| EXERCISE DATA |

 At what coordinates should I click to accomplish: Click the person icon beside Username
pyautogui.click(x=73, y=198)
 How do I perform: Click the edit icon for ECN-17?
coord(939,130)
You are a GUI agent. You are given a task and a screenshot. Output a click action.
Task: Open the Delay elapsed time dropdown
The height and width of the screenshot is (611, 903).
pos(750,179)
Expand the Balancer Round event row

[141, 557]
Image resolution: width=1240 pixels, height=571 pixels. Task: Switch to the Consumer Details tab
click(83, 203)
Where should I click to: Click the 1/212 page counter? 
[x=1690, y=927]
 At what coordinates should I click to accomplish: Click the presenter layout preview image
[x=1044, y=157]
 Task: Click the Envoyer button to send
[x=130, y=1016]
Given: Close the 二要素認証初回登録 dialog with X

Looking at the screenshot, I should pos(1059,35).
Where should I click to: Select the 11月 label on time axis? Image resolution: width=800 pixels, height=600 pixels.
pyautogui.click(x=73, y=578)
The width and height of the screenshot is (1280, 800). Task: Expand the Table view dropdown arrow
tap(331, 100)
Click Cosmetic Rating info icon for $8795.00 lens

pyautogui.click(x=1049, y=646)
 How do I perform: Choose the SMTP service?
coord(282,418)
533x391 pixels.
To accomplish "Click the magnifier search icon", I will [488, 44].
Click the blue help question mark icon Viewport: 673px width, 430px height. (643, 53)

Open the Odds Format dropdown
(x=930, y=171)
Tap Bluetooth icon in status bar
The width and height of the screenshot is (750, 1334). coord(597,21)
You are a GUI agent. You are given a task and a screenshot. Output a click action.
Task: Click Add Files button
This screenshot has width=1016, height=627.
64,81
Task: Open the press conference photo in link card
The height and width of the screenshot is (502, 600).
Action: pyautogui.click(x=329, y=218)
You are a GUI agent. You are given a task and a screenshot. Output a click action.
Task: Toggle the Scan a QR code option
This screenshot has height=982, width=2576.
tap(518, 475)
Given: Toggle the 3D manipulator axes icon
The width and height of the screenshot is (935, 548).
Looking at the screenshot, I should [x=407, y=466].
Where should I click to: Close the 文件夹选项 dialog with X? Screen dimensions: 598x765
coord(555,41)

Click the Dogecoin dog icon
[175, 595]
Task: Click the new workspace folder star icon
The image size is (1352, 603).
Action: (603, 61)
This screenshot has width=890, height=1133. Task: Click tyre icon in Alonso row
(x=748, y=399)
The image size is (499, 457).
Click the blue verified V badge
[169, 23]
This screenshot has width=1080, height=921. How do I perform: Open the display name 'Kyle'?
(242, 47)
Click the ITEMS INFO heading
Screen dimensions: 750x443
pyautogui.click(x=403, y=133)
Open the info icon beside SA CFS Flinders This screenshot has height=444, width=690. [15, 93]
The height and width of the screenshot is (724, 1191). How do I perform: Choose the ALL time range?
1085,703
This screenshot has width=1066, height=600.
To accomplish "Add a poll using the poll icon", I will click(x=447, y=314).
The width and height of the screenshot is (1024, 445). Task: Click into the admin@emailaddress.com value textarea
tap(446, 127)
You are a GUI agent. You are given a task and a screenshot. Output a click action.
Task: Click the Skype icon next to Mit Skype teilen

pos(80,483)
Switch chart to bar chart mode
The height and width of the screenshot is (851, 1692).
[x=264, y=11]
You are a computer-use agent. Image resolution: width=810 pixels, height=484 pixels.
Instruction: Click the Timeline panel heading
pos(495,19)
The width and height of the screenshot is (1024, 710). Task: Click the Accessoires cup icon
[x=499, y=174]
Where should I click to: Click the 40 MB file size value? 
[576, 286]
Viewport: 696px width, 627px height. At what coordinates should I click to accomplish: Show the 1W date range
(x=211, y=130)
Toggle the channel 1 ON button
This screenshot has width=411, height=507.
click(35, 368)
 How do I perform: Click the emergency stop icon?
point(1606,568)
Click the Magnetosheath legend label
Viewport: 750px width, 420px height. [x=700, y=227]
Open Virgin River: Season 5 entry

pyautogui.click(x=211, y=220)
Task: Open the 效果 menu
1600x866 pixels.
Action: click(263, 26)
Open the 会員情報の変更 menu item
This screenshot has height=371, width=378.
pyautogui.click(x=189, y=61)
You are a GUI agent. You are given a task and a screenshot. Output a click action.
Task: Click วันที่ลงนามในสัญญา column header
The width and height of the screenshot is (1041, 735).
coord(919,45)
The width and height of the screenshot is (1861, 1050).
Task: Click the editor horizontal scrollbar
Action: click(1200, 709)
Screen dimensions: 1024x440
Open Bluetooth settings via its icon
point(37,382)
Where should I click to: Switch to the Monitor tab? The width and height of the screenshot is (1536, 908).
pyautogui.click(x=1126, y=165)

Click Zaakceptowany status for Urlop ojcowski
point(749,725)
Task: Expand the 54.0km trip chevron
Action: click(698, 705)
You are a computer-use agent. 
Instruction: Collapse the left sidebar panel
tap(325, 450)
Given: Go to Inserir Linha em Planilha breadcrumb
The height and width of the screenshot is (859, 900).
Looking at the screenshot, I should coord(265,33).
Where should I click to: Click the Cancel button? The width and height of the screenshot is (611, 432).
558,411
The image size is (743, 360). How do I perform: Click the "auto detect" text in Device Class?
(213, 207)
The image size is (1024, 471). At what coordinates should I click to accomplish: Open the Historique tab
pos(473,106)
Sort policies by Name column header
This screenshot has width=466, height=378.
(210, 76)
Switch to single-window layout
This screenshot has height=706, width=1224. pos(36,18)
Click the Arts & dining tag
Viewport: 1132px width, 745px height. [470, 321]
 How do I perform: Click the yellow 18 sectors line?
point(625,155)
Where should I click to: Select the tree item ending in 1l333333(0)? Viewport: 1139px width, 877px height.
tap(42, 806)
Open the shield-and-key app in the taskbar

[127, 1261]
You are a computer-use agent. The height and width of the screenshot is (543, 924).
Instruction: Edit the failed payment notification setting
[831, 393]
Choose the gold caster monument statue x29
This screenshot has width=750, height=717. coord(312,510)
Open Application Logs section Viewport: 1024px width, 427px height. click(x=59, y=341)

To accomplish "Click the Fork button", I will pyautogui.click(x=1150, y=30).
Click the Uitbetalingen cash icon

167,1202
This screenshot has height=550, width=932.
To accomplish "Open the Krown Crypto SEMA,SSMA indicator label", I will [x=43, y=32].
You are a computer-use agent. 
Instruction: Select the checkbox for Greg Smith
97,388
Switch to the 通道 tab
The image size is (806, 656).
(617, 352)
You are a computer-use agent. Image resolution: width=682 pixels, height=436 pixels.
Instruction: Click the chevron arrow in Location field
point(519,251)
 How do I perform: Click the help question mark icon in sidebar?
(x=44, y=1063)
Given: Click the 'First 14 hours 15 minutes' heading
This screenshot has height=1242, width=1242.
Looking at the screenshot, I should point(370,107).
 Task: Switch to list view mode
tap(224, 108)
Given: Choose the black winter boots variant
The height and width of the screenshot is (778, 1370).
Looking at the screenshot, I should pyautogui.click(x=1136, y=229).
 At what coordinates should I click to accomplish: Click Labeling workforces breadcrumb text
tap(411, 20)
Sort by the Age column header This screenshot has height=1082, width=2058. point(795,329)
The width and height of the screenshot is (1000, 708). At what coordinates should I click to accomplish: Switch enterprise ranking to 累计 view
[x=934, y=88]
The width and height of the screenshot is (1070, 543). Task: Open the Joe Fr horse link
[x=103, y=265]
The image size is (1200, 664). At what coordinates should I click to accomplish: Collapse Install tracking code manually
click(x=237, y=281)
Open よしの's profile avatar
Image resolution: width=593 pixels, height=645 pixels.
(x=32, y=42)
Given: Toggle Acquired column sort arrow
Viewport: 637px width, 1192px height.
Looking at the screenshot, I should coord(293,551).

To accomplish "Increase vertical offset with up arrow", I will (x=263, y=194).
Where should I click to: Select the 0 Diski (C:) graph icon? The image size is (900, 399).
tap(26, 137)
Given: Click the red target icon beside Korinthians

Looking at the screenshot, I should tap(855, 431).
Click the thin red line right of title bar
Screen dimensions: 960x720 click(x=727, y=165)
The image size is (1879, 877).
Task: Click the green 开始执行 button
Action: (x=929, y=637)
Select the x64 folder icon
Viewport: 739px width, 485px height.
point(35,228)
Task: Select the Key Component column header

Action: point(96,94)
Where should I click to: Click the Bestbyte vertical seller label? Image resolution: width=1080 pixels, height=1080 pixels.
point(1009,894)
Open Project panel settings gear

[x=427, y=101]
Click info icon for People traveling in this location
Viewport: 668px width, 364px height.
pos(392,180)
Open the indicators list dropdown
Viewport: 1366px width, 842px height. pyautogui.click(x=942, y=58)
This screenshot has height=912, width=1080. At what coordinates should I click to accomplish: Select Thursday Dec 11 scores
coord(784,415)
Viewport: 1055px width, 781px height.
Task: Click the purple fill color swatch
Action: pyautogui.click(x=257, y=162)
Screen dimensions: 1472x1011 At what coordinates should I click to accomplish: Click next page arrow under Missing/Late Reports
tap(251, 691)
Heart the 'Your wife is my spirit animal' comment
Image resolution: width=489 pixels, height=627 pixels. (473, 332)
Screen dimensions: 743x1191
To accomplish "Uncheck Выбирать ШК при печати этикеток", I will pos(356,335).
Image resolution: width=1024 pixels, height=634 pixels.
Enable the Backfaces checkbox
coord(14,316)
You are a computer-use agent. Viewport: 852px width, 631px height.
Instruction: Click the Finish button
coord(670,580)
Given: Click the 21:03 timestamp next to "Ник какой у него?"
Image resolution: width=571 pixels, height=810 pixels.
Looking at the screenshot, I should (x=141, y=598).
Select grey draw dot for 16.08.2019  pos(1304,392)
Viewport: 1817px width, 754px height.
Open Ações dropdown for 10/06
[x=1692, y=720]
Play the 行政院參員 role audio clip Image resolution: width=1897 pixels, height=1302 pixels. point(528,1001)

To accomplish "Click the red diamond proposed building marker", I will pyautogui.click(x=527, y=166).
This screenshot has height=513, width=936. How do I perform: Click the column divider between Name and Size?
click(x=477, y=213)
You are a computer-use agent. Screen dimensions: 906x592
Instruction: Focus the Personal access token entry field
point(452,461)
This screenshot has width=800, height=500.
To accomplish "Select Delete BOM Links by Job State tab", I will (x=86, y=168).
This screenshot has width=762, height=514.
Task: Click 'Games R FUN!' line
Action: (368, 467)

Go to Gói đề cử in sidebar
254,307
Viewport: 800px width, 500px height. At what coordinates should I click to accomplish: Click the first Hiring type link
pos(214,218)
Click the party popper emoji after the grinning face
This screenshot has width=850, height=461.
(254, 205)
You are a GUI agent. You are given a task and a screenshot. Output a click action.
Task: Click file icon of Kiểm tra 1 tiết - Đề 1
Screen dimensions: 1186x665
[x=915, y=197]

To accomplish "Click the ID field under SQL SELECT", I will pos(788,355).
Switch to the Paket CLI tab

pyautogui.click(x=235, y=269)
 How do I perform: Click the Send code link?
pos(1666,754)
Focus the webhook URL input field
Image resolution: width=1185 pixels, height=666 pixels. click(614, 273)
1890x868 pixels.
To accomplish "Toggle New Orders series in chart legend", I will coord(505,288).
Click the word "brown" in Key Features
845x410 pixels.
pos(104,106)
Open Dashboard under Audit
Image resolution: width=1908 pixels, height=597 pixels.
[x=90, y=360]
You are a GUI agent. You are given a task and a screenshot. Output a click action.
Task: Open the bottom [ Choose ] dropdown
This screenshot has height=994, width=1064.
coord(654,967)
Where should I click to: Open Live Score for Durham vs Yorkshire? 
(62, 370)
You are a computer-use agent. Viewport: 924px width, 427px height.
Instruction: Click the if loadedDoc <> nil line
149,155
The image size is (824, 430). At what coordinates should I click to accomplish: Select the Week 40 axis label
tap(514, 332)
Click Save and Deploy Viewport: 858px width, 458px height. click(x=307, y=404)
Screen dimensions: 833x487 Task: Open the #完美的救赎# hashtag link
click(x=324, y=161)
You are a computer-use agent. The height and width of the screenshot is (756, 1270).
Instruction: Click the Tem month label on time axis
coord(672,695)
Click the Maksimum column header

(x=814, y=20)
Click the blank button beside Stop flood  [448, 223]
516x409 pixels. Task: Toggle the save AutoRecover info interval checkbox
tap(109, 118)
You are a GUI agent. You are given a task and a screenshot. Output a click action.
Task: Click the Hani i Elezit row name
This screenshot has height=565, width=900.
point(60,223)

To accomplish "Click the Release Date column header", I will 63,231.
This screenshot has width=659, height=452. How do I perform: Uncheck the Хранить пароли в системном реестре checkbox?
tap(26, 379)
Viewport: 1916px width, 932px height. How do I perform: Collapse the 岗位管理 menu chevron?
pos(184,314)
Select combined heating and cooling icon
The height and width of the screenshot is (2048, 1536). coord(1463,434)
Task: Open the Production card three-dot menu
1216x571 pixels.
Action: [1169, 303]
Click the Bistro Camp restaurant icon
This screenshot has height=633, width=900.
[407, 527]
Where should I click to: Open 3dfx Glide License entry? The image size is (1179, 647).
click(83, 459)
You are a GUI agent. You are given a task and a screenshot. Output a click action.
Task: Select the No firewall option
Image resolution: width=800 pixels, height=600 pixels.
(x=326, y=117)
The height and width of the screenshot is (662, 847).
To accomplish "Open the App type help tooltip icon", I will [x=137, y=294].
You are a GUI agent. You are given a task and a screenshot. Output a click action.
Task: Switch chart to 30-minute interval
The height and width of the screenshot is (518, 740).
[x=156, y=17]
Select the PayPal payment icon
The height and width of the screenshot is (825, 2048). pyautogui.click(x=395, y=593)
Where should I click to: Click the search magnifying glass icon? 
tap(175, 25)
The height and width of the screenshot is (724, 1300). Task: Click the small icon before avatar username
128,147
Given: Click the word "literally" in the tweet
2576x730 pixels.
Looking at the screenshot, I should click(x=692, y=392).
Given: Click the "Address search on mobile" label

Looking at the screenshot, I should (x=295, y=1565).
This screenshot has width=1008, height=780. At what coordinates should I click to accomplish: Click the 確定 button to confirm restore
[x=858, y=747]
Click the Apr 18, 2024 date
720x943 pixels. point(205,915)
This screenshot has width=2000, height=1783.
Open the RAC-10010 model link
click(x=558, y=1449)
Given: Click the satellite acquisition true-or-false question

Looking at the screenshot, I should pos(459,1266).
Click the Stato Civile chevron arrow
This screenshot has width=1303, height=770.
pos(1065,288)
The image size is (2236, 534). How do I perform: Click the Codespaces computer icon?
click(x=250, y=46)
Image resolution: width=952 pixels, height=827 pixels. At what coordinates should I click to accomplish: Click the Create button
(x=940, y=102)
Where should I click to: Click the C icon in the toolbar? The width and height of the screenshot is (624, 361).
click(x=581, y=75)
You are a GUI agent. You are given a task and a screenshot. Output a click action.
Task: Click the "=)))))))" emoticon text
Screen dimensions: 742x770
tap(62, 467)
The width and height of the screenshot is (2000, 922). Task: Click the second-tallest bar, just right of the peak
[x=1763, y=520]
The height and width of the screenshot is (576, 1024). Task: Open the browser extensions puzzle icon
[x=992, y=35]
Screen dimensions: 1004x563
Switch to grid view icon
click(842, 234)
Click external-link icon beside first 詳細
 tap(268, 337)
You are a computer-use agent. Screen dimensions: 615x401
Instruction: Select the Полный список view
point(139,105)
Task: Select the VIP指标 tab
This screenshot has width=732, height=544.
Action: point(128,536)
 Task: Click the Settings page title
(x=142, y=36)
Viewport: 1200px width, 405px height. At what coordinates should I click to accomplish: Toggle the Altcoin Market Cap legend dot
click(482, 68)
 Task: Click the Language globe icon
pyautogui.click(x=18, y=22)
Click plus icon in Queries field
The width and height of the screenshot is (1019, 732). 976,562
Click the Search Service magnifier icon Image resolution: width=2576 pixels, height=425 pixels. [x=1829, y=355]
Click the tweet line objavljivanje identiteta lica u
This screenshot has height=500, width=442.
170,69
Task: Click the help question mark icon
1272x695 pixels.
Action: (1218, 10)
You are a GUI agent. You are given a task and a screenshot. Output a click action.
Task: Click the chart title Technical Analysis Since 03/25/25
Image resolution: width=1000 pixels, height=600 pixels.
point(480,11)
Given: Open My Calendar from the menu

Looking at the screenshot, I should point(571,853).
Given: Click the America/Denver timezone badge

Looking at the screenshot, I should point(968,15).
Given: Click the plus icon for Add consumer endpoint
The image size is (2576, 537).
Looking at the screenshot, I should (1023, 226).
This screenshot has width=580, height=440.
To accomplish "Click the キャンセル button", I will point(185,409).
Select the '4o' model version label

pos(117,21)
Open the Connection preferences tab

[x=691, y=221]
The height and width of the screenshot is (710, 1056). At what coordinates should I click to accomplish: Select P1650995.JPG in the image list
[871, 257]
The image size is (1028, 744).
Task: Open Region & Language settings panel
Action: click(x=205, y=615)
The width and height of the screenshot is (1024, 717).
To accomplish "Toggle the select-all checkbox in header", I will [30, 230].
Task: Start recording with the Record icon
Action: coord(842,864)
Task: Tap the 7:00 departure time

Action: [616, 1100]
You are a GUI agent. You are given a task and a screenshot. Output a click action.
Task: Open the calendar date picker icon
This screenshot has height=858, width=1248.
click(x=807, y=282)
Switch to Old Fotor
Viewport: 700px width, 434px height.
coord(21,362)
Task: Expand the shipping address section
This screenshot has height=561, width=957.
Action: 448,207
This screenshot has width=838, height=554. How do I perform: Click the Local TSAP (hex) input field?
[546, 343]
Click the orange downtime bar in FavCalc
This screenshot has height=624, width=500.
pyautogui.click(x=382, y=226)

| TASK |
Quote every line from the line containing "This screenshot has height=561, width=957." through the closing line of the listing, including both.

| WRITTEN RESPONSE |
This screenshot has height=561, width=957.
Action: 448,207
This screenshot has width=838, height=554. How do I perform: Click the Local TSAP (hex) input field?
[546, 343]
Click the orange downtime bar in FavCalc
This screenshot has height=624, width=500.
pyautogui.click(x=382, y=226)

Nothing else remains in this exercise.